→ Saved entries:
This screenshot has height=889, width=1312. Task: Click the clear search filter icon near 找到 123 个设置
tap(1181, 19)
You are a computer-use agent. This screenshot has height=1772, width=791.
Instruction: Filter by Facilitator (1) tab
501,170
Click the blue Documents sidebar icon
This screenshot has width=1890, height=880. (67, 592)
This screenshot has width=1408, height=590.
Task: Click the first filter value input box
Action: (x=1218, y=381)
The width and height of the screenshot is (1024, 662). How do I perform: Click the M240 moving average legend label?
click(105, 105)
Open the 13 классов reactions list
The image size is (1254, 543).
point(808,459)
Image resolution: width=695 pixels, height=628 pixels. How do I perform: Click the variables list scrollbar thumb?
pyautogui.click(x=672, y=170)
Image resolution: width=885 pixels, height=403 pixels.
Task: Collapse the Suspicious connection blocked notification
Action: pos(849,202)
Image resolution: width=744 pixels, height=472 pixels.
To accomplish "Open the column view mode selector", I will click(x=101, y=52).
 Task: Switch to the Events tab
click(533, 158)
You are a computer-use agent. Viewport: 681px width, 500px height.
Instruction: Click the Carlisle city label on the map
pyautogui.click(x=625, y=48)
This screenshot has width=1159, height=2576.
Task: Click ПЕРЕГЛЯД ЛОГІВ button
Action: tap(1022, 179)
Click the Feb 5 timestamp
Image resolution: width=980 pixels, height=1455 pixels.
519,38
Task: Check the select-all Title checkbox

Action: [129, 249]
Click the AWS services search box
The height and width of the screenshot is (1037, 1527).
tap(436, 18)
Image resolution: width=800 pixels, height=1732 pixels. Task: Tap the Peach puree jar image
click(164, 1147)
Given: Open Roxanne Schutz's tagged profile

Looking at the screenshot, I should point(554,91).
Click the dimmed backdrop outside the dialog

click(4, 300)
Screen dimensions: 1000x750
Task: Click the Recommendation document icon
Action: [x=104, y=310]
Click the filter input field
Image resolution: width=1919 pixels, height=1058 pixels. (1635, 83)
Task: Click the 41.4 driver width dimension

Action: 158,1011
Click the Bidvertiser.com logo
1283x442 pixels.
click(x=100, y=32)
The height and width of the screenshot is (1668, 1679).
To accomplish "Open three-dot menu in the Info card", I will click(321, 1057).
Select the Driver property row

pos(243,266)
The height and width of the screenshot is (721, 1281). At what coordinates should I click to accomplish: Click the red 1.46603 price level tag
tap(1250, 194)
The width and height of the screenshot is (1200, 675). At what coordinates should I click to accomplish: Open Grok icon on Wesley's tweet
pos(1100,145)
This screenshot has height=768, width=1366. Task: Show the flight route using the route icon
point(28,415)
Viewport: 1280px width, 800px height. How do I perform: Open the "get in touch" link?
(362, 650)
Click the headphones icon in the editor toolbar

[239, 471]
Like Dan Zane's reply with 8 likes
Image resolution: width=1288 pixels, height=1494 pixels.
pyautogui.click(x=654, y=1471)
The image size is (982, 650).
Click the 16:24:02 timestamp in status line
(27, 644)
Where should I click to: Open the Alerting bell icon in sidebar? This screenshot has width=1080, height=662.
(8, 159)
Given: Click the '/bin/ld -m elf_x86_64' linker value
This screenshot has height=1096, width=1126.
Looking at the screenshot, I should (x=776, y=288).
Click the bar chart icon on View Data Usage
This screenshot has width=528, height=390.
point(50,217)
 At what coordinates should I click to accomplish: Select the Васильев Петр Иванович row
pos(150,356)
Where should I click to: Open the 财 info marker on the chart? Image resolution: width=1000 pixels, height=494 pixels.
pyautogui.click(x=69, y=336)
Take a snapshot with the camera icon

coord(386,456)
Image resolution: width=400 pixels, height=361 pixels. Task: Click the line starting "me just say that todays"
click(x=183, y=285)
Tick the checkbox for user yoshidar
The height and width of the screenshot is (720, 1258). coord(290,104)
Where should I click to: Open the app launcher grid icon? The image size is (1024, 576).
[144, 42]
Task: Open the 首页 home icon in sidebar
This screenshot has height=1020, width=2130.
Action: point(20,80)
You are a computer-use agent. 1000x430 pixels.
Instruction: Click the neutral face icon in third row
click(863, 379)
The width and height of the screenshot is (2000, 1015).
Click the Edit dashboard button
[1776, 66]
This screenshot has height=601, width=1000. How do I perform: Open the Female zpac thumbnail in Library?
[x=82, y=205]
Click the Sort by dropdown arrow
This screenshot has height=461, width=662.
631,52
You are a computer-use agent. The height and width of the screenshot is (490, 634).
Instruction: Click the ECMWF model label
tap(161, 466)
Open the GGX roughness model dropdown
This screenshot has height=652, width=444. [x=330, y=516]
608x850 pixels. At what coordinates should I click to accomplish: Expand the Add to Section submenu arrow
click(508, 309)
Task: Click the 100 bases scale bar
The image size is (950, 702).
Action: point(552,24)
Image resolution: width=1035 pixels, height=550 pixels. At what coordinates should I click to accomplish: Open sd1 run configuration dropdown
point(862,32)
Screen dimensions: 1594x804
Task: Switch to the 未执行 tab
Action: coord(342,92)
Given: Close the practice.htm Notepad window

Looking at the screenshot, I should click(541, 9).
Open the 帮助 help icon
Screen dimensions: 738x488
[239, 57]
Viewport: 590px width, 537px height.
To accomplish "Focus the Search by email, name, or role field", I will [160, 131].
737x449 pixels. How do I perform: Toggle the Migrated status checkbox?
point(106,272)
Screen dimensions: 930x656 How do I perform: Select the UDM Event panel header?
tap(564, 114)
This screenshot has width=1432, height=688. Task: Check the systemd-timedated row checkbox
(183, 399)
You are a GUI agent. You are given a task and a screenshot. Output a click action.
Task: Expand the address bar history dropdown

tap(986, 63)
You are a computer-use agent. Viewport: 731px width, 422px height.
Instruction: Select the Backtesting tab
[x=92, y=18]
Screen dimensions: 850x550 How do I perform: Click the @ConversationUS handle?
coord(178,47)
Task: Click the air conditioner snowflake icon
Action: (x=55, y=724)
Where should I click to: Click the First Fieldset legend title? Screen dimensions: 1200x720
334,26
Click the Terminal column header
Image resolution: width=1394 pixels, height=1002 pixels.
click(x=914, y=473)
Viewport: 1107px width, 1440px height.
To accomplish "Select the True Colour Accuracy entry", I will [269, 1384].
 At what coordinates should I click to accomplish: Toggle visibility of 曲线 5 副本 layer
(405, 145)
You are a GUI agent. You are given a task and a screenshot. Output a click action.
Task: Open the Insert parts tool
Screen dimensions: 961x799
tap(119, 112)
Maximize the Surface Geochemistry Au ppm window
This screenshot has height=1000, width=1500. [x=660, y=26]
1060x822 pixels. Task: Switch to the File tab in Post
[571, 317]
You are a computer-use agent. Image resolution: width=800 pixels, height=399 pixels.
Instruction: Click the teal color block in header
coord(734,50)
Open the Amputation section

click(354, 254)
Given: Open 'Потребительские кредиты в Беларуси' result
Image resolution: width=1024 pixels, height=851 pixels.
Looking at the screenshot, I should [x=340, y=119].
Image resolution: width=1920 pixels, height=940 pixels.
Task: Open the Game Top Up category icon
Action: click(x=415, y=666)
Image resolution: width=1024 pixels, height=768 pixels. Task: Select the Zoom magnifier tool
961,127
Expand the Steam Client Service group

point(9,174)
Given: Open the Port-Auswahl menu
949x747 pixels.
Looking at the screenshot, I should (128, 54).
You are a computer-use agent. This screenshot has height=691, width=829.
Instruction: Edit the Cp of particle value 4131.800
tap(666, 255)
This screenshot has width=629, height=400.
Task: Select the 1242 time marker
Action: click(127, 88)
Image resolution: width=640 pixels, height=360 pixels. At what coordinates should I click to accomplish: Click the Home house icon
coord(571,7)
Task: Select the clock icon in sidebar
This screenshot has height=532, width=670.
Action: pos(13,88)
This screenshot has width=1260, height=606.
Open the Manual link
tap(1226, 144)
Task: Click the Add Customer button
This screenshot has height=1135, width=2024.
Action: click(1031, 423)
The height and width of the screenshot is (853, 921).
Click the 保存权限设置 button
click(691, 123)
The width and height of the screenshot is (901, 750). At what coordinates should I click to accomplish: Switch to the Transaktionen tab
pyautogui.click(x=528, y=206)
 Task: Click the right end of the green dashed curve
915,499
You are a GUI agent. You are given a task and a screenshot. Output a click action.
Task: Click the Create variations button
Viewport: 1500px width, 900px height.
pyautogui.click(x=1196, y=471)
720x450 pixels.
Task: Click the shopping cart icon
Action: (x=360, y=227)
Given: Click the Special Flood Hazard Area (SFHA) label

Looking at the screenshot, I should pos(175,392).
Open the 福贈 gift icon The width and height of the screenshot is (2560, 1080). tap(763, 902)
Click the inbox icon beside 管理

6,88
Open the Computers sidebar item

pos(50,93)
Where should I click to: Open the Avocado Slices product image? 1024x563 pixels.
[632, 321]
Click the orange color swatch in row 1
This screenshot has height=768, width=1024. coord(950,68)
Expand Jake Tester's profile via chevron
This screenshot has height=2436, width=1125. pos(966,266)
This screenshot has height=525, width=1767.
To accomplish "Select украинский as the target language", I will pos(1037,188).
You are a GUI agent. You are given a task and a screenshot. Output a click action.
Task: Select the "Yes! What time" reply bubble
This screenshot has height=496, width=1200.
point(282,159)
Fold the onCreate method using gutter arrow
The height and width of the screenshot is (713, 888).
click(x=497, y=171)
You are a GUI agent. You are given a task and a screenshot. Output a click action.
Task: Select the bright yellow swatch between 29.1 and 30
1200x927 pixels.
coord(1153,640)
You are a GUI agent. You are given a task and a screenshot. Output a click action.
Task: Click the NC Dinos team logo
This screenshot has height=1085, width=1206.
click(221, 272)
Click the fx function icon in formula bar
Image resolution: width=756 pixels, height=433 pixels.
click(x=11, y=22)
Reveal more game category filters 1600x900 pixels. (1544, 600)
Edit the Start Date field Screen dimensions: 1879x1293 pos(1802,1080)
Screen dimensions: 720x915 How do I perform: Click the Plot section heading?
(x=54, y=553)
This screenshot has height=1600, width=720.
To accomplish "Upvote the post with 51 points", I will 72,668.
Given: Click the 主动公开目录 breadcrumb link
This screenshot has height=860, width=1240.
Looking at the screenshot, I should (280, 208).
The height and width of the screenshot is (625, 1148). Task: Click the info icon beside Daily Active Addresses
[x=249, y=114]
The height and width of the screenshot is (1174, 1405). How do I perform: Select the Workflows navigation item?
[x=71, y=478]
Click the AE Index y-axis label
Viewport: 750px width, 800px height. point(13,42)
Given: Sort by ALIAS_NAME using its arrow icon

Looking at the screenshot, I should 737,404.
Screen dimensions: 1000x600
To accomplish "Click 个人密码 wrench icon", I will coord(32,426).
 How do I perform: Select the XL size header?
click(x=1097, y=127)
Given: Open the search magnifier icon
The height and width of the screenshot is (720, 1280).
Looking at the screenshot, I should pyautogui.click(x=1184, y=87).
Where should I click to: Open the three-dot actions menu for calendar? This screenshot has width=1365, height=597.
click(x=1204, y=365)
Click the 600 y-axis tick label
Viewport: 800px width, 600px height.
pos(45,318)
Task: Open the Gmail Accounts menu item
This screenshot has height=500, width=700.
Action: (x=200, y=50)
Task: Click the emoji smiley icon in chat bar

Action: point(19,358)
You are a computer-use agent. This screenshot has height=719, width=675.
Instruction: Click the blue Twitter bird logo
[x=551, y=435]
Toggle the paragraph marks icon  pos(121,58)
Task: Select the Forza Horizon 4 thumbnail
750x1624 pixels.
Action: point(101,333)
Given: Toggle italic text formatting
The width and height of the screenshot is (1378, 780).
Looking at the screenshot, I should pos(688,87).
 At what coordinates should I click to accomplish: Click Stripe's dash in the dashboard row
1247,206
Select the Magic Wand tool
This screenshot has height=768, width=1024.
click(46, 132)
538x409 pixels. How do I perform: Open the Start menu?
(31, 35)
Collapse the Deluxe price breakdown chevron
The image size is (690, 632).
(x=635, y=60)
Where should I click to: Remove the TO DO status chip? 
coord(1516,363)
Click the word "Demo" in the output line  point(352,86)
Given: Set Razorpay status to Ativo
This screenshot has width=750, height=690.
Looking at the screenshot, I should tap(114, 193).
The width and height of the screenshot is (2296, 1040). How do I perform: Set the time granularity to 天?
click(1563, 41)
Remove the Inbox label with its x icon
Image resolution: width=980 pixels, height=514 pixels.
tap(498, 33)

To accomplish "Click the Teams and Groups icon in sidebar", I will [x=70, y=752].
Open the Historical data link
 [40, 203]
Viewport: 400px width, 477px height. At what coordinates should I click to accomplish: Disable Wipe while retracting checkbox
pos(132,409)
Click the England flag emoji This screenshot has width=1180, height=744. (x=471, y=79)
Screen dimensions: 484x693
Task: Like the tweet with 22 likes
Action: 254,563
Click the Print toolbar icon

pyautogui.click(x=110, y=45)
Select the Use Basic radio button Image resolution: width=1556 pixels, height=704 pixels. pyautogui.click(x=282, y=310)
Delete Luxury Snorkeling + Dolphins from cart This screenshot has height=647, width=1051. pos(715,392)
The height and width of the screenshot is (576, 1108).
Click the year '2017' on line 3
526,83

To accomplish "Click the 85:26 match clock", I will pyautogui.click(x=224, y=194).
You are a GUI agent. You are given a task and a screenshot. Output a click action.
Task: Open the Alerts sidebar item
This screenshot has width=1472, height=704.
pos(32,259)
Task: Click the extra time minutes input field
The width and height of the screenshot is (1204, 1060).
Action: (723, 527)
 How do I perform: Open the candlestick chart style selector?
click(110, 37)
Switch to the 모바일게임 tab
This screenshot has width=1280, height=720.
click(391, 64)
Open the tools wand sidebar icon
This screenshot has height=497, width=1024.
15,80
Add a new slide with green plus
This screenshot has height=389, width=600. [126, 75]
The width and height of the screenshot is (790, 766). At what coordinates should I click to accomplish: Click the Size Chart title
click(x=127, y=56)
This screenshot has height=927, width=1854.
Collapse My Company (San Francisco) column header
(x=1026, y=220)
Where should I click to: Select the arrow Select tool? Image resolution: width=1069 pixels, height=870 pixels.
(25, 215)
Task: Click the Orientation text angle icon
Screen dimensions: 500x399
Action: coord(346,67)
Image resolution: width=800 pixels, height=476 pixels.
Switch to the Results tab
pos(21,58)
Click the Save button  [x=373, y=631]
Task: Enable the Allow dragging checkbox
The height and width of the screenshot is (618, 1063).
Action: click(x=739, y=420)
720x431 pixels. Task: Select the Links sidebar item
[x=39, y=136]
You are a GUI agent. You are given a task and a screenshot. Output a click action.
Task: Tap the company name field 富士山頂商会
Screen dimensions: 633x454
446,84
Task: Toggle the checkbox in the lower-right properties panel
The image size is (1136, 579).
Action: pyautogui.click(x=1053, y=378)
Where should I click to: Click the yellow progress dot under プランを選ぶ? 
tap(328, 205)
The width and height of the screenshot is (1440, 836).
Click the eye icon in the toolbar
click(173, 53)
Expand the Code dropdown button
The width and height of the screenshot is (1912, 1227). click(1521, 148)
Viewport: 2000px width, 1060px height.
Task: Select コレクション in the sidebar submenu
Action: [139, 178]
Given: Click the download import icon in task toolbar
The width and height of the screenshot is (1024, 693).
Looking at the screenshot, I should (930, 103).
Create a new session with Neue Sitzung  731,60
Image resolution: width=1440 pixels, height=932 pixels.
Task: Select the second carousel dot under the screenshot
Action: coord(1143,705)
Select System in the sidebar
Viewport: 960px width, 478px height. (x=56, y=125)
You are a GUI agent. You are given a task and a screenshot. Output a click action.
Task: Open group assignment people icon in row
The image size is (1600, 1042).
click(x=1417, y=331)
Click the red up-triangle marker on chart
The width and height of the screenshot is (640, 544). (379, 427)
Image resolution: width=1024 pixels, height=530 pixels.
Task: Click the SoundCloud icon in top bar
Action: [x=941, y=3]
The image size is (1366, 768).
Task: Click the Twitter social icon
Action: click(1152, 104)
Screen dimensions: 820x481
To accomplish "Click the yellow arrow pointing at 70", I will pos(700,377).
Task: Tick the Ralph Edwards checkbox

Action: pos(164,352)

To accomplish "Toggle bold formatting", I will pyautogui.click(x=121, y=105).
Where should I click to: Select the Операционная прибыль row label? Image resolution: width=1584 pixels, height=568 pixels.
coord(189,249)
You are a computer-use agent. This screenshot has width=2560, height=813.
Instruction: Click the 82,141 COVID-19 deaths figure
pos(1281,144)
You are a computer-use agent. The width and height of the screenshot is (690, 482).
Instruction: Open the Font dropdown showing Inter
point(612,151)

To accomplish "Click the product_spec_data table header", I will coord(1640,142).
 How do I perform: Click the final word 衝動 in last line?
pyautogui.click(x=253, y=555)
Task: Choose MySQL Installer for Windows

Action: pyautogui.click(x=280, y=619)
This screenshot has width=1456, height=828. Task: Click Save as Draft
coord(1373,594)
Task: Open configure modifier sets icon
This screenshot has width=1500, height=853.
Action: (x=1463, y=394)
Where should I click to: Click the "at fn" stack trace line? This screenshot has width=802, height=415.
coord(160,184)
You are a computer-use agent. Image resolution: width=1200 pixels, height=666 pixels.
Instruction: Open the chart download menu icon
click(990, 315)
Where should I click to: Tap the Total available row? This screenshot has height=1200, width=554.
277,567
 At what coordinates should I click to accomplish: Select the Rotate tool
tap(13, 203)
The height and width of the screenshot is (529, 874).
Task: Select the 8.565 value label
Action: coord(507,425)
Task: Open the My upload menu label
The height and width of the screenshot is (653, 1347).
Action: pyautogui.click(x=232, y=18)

→ Goal of the exercise:
With the string "clock" as the key, filter the data above and show the lines that match.

→ Task response:
Task: Select the clock icon in sidebar
To accomplish "Click the 85:26 match clock", I will pyautogui.click(x=224, y=194).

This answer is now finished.